● DOCUMENT SEGMENT:
......
Chávez is doing much the same in Venezuela. He is leading the fight against the FTAA, which is going nowhere anyway. He is making life increasingly miserable for foreign -- above all American -- companies. He is supporting, one way or the other, left-wing groups and leaders in many neighboring countries. He has established a strategic alliance with Havana that includes the presence of nearly 20,000 Cuban teachers, doctors, and cadres in Venezuela. He is flirting with Iran and Argentina on nuclear-technology issues. Most of all, he is attempting, with some success, to split the hemisphere into two camps: one pro-Chávez, one pro-American.

At the same time, Chávez is driving his country into the ground. A tragicomic symbol of this was the collapse of the highway from Caracas to the Maiquetía airport a few months ago because of lack of maintenance. Venezuela's poverty figures and human development indices have deteriorated since 1999, when Chávez took office. A simple comparison with Mexico -- which has not exactly thrived in recent years -- shows how badly Venezuela is faring. Over the past seven years, Mexico's economy grew by 17.5 percent, while Venezuela's failed to grow at all. From 1997 to 2003, Mexico's per capita GDP rose by 9.5 percent, while Venezuela's shrank by 45 percent. From 1998 to 2005, the Mexican peso lost 16 percent of its value, while the value of the Venezuelan bolivar dropped by 292 percent. Between 1998 and 2004, the number of Mexican households living in extreme poverty decreased by 49 percent, while the number of Venezuelan households in extreme poverty rose by 4.5 percent. In 2005, Mexico's inflation rate was estimated at 3.3 percent, the lowest in years, while Venezuela's was 16 percent.

Although Chávez does very little for the poor of his own country (among whom he remains popular), he is doing much more for other countries: giving oil away to Cuba and other Caribbean states, buying Argentina's debt, allegedly financing political campaigns in Bolivia and Peru and perhaps Mexico. He also frequently picks fights with Fox and Bush and is buying arms from Spain and Russia. This is about as close to traditional Latin American populism as one can get -- and as far from a modern and socially minded left as one can be.
......
● DATA SUPPLIED:

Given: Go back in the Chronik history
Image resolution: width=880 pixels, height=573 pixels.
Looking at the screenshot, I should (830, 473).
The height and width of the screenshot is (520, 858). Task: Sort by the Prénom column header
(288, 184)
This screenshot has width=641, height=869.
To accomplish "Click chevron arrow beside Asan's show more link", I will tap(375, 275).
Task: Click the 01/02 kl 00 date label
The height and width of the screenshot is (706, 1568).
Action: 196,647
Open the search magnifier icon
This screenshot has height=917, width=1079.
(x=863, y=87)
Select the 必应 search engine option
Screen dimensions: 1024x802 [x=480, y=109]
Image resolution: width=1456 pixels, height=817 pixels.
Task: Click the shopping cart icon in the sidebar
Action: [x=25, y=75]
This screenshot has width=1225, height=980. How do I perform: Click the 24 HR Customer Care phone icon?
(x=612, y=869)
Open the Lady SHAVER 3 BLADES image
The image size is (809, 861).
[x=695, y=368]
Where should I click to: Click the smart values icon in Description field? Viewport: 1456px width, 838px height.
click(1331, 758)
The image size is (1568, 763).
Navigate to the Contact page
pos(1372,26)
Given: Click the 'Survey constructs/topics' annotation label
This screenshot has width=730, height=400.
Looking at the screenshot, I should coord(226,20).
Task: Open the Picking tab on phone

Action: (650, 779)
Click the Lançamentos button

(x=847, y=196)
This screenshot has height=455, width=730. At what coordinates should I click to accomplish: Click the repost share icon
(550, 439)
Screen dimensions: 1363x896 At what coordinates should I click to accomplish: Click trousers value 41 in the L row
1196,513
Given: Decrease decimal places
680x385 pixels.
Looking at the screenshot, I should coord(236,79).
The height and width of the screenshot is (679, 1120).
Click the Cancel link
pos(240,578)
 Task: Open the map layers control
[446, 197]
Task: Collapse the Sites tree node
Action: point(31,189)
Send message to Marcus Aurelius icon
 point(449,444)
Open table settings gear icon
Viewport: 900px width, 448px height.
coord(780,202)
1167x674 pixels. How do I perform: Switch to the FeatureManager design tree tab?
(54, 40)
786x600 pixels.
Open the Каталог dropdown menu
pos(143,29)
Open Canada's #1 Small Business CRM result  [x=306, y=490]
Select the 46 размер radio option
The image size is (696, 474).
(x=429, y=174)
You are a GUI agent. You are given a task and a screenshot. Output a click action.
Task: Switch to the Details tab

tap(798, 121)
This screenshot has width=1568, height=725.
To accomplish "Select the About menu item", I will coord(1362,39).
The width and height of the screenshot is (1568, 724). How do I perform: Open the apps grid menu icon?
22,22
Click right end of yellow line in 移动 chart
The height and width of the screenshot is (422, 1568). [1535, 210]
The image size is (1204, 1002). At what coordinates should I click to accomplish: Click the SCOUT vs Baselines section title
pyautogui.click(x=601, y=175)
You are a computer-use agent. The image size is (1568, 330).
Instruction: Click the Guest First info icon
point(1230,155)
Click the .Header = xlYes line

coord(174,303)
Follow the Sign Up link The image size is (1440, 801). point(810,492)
......
● REQUIREMENTS:
• a. Answer these questions about the passage on Chávez's Venezuela:
(i) About how many Cuban teachers, doctors, and cadres are present in Venezuela?
(ii) What collapsed a few months earlier because of lack of maintenance?
(iii) From which countries is Chávez buying arms?
• b. In the records, swap "magnifier" for "magnifying glass" in the lines from the line with "Task: Click the 01/02 kl 00 date label" to the line with "(x=863, y=87)", and give only those lines again with nothing else changed.
The text and the records are unrelated material.

● THE RESULTS:
• a.
(i) Nearly 20,000.
(ii) The highway from Caracas to the Maiquetía airport.
(iii) Spain and Russia.

• b.
Task: Click the 01/02 kl 00 date label
The height and width of the screenshot is (706, 1568).
Action: 196,647
Open the search magnifying glass icon
This screenshot has height=917, width=1079.
(x=863, y=87)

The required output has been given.